# UMAi Capicola



## BGKYSmoker (Jul 18, 2016)

Got a 9lb butt defrosting. Going to do a UMAi Capicola.













umaicapi.jpg



__ BGKYSmoker
__ Jul 18, 2016






BBL


----------



## daveomak (Jul 18, 2016)

.........
	

	
	
		
		



		
			






...........


----------



## petewoody (Jul 18, 2016)

Rick, I hope you have better luck than I have had with the last two butts I bought. The way they were cut meant there was very little of the "money" cut to use for capicola. I have had great success with the Umai bags in the past.


----------



## SmokinAl (Jul 19, 2016)

Sounds interesting!

Al


----------



## BGKYSmoker (Jul 19, 2016)

Petewoody said:


> Rick, I hope you have better luck than I have had with the last two butts I bought. The way they were cut meant there was very little of the "money" cut to use for capicola. I have had great success with the Umai bags in the past.

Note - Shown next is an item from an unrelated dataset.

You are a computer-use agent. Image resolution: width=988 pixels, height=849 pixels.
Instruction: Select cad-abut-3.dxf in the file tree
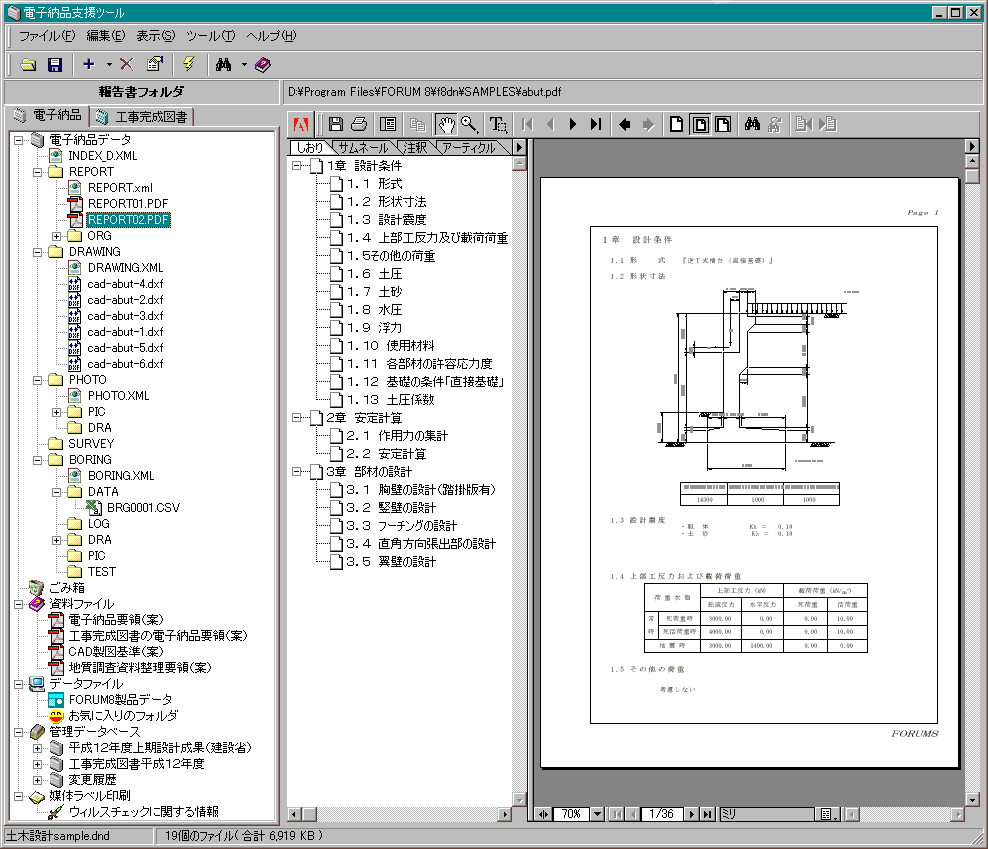(124, 316)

Yes i have noticed that some of the butts are not as normal as we have had before. This butt has been in the freezer for bout 3 months. The UMAi bags have proven to be really good, i been using them for a few years now.


----------



## BGKYSmoker (Jul 20, 2016)

Getting the dry all measured out.

Top left (clockwise)
2 bay leaves (crushed)
1 tsp thyme
5 juniper berries smooshed
1/4 tsp allspice
1 tsp garlic
5 T kosher salt
3/4 tsp cure 2
2 T course black pepper
1.5 T sugar (in the middle)













capmix.jpg



__ BGKYSmoker
__ Jul 20, 2016






All mixed together. I didnt put this in the spice mill as i want the old world look to it.













capmix1.jpg



__ BGKYSmoker
__ Jul 20, 2016






BBL with the mix applied to the meat. This will be in a vac bag and fridge to cure for 7-9 days before i put into the UMAi bag.


----------



## BGKYSmoker (Jul 21, 2016)

The cure mix applied to the meat. Rub in real good in all the nooks, cuts and folds. (i did trim before the rub)













cpamix2.jpg



__ BGKYSmoker
__ Jul 21, 2016






I used a vac bag for the 7-9 day cure time. Doing this will keep the mix close to the meat (yes i know salt draws out moisture and i will have some in the bag)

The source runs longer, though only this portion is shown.